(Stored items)
★ ★ ★ ★ ★

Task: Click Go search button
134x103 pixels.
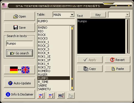Action: (x=19, y=53)
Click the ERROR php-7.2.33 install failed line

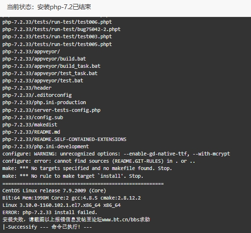pyautogui.click(x=50, y=212)
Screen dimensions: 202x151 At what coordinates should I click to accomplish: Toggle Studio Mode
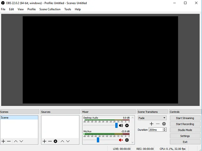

★ ★ ★ ★ ★

» EXERCISE DIRECTIONS
Please reproduce every one of the entries above word for word, omitting the pictures.

» TASK RESPONSE
Task: Click Go search button
134x103 pixels.
Action: (x=19, y=53)
Click the ERROR php-7.2.33 install failed line

pyautogui.click(x=50, y=212)
Screen dimensions: 202x151 At what coordinates should I click to accomplish: Toggle Studio Mode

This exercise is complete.